Your home may look good but is it safe? How do you maintain health and safety in the home?

Maintaining your property is not just about making sure it looks good but also that it is being kept free of materials that could make you and your family sick. Follow this quick checklist to ensure that your home is a healthy and safe environment:

Lead in Paint

This is very common in homes painted pre-1970 and can cause interference in the neurological development in young children. To treat, encapsulate old paint by painting over it or seek advice on the most suitable way to remove it. Take care when cleaning up any residue.


This is very common in houses built prior to 1983-86 and is of particular concern if it is not contained. If surfaces are damaged, asbestos strands can be released. Always seek advice from a company that specialises in asbestos detection and removal.

Toxic Mould

Mould can cause asthma, bronchitis, recurrent colds and flu as well as increased humidity and vermin infestations. Clean current infestations with white vinegar and concentrate on fixing any sources of moisture such as condensation, rising damp and leaking pipes. Improving ventilation can also help to keep mould at bay.

Brick Cracking and Subsidence

Extended periods of dry weather and inadequate garden watering may cause footing subsidence and cracking in brickwork, particularly if large trees are planted close to the house. It’s important to seek an independent assessment from your local council, Archicentre Australia’s Architect’s Advice Service or a structural engineer. Fortunately, most cracks only require cosmetic treatment, not significant structural repair.

Termite and Borer Attack

A lack of site drainage, inadequate sub-floor ventilation, dampness and debris beneath the floor are conditions conducive for termite attack, which can cause significant damage within a period of weeks. Such conditions also encourage borer infestation and timber rot.

Hidden Rising Damp

Rising damp can cause increased room humidity, vermin infestation and toxic mould growth which exacerbates allergies such as asthma. Even minor signs of damp may indicate a far more serious underlying problem and you should consult a damp control company when in doubt.

External Timber

Exterior timbers are susceptible to insect attack and decay and damage from solar radiation (sun) and extreme weather. Maintain the timbers regularly to prevent wet rot and apply a weather-protective stain or paint finish that will inhibit water entry and protect gaps, joints and end-grain surfaces from moisture.

Decks and Balconies

All outdoor decks and balconies should be regularly checked for visible signs of deterioration. Cracks can build up over time and if untreated, can lead to the balcony no longer having the capacity to support its load. Timber members can rot or be subject to insect attack; whilst metal support brackets and fixings are prone to rust or stress fractures. If in doubt, seek the advice of a qualified Structural Engineer or Building Surveyor.

Building Code Changes

The National Construction Code (NCC) is regularly updated. You are only required to bring the house up to new standards when doing renovations. However from a safety and regulatory point of view, it can also be a good idea to upgrade. Specific areas to focus on are the pool, roofing, water supply, security, electrical wiring and fire prevention.
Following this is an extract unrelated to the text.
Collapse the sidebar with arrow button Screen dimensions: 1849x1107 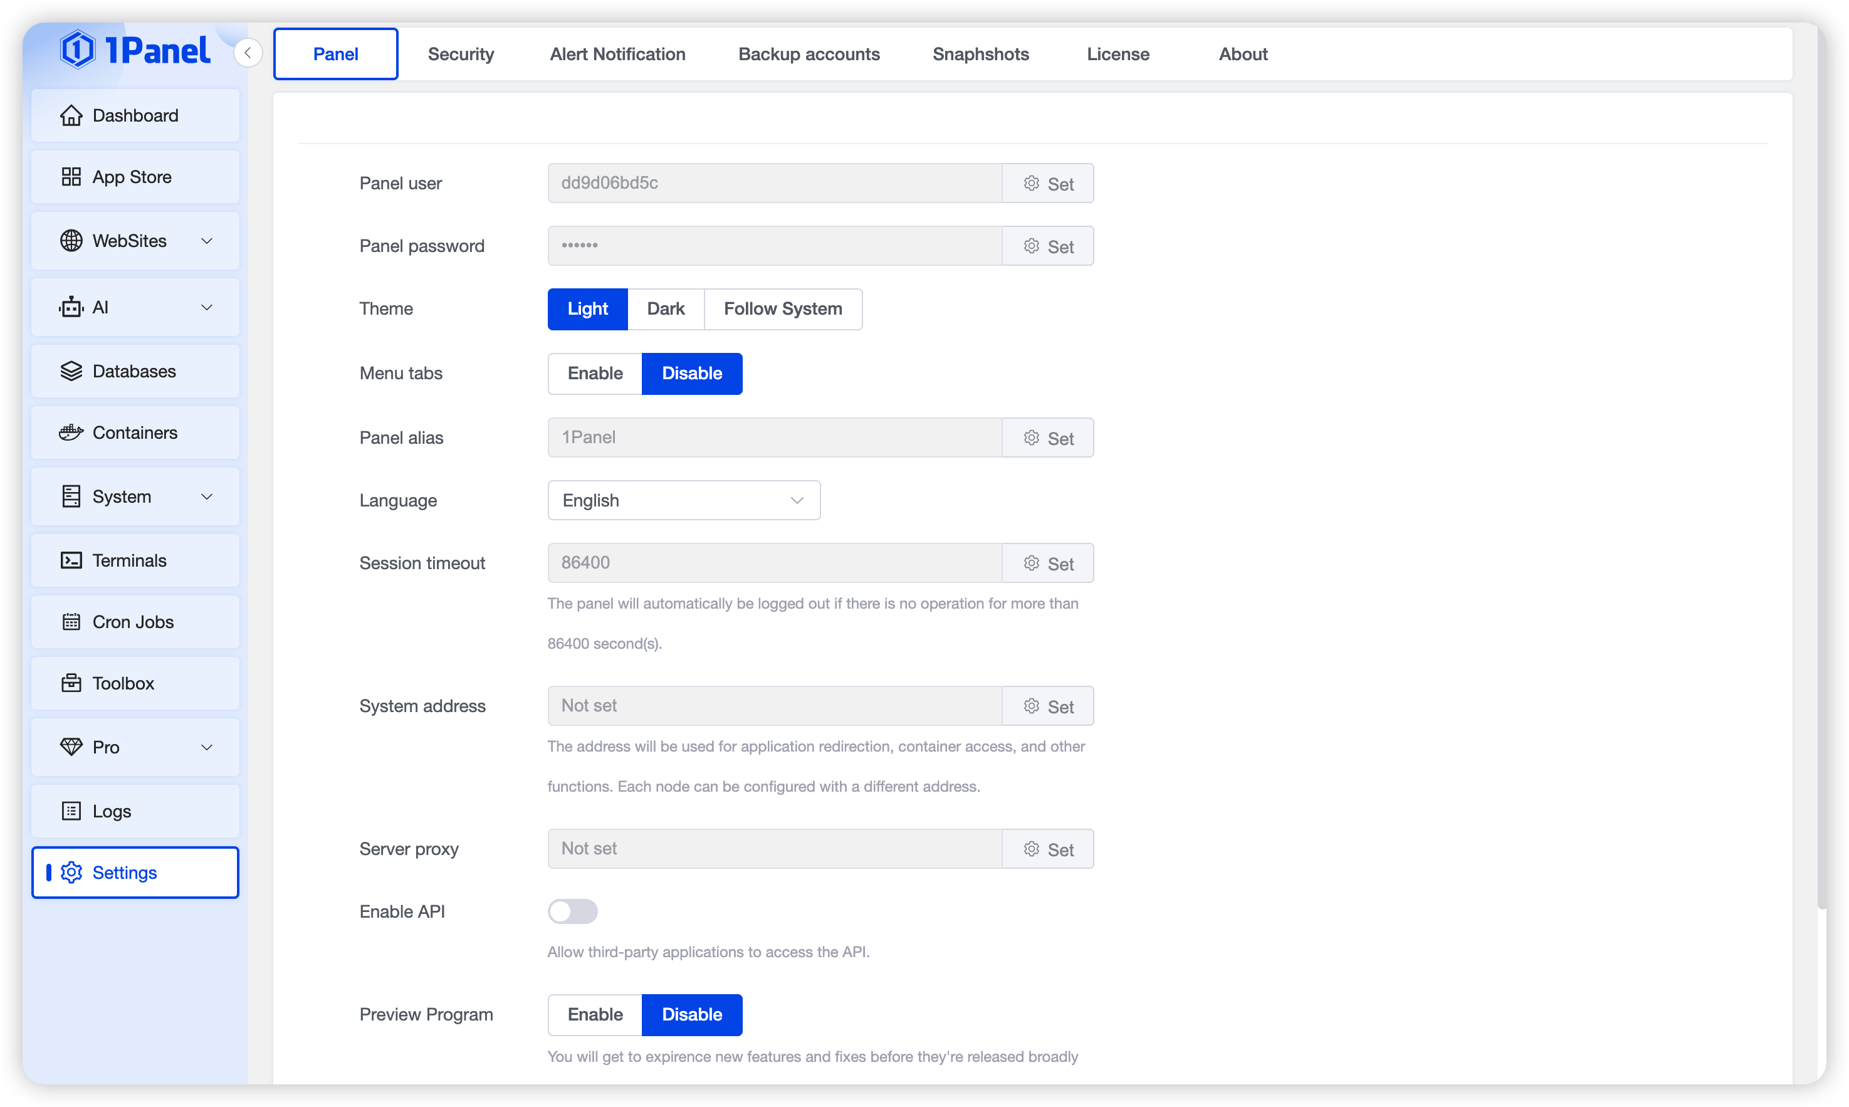tap(248, 53)
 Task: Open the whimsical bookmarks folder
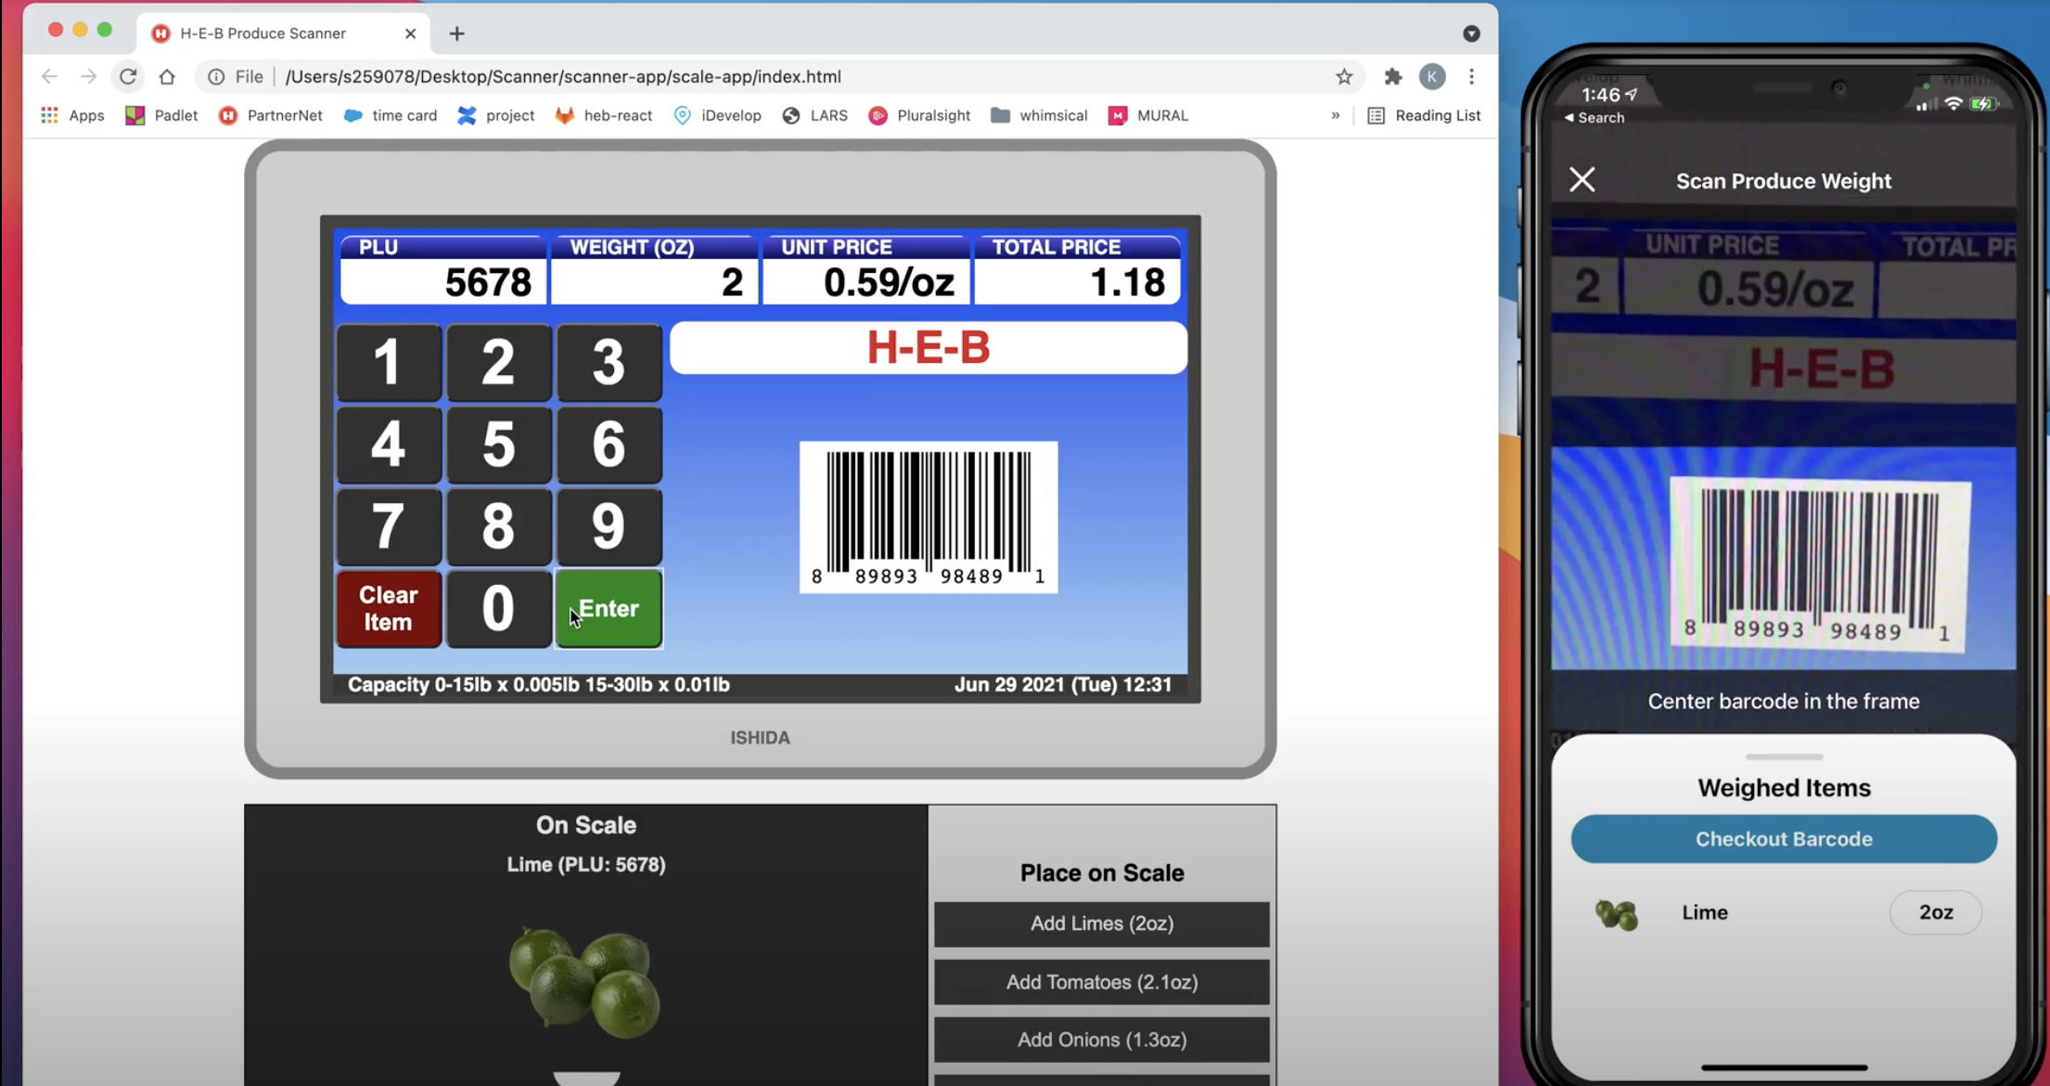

Check Builder Guarantees and for illegal constructions

When you engage a builder, check they are registered with the appropriate authorities and that the work is insured so that you don’t incur extra costs if something is discovered after completion. Also, check the building approvals that have been lodged and approved with the vendor, solicitor and local council so that you are not held liable for any illegal existing extensions or renovations.